Here is what you need to know when you are looking at product labels. Products labels are a valuable source of information. In states that are moderately to highly regulated, they have standards in place for what needs to be on a product label. The example below shows you everything you need to know (manufacturer and address have been removed but were clearly marked on this example).

Eileen Konieczny
Past President, RN

For others, deciphering the label requires you to roll up your detective sleeves and put some work in! Often, what’s not on the label can be as informative as what is. The main points of confusion on cannabis product labels usually arise from:

  • Quantities: How much total cannabinoid is in the product? How much per serving? Is this a good value?
  • Source: Where and how was the plant grown?

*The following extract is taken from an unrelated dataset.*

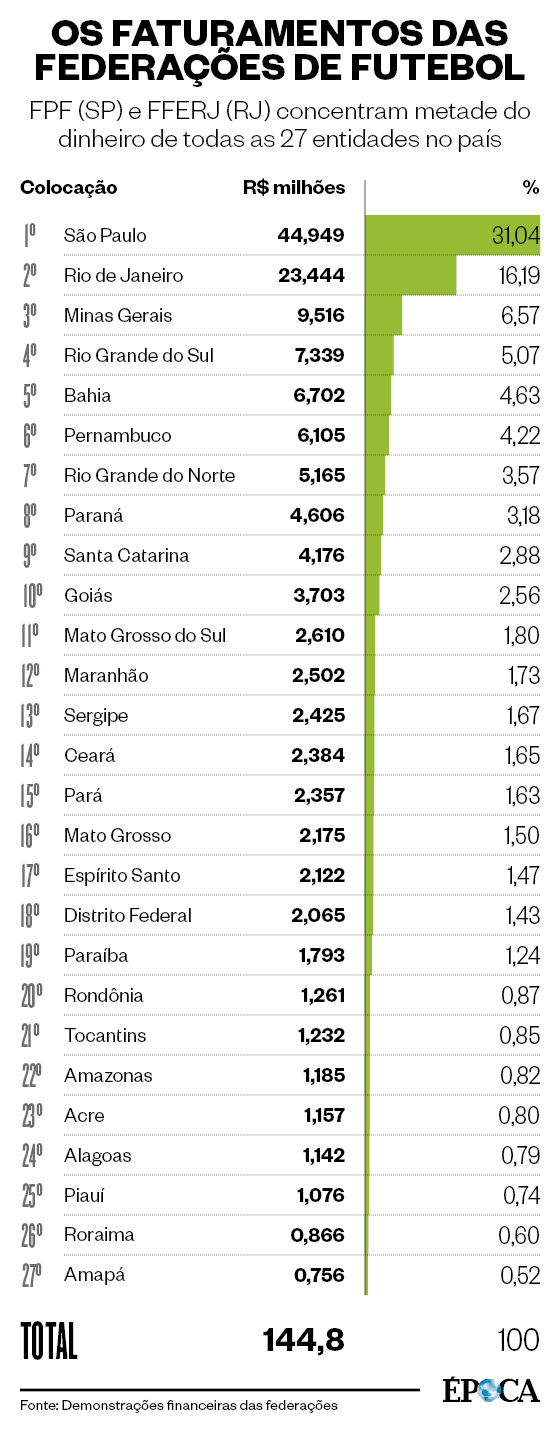The height and width of the screenshot is (1430, 560).
Task: Click the main headline title
Action: point(280,51)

What parts of the plant were used in the extraction?
  • Ingredients: What other ingredients are added to the product? Are they safe?

For products manufactured in regulated states, there are usually strict guidelines on testing and labeling in place. But for hemp-based products and other cannabinoid products that are purchased on the internet (CBD), knowing just how many cannabinoids you are getting in a product can be difficult. With tinctures, often the total milligrams of CBD will be labeled on the front of the bottle (though you won’t often see “CBD” explicitly alongside that number). 
Sometimes the amount of CBD per serving (usually one dropper) will be provided in the nutrition/supplement facts, and this will tell you how potent the tincture actually is. Ask for third party testing results for confirmation! If they are unavailable, ask questions of the manufacturer. Potency varies widely among tinctures.

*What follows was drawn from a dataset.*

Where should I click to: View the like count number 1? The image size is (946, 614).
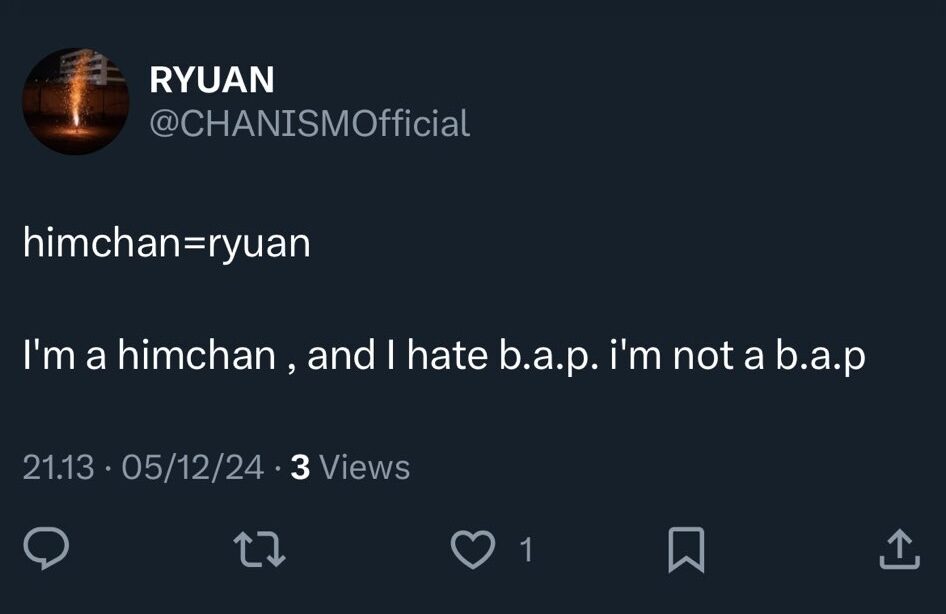527,548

Example: Some quick math to figure out the potency of tinctures if all you have to work with is the total milligram content:

Tinctures are generally sold by the ounce, and there are 30 milliliters in one ounce.
 Each dropper is approximately 1 milliliter, which means there is 30 droppers worth of liquid in one ounce.
 If your product contains 500 milligrams, then each dropper (1 milliliter) contains 500 mg/30ml = 17 mg.
Using the above information, if your patients is looking to take 50mg of CBD, they would need 3 full droppers and their bottle would last for 10 days. 

Other tinctures can be as potent as 50 mg/ml or more. Ultimately the choice depends on what your patients’ needs are, and what their price point is. Often patients don’t realize these extra steps; please take it upon yourself to help whenever possible.